> _PROBLEM TO WORK ON_: If a line in the listing includes the word "PARTNER", copy it out.

> _DATA SHOWN_:
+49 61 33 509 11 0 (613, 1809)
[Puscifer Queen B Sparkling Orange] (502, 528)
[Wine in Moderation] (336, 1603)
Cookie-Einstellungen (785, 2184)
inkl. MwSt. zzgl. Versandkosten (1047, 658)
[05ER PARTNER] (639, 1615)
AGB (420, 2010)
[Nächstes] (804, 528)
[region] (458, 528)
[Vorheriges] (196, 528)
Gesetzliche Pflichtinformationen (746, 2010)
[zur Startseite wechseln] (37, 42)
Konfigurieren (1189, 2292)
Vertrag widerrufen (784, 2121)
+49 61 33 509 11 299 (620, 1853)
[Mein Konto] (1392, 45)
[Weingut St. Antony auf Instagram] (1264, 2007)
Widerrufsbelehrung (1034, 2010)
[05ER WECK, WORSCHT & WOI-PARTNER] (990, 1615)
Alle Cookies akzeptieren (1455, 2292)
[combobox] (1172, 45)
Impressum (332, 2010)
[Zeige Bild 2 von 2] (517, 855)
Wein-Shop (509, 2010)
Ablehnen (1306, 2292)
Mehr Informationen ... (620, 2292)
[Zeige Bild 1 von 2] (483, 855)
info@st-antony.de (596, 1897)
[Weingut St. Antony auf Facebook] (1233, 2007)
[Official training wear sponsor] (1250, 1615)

> _RESULT_:
[05ER PARTNER] (639, 1615)
[05ER WECK, WORSCHT & WOI-PARTNER] (990, 1615)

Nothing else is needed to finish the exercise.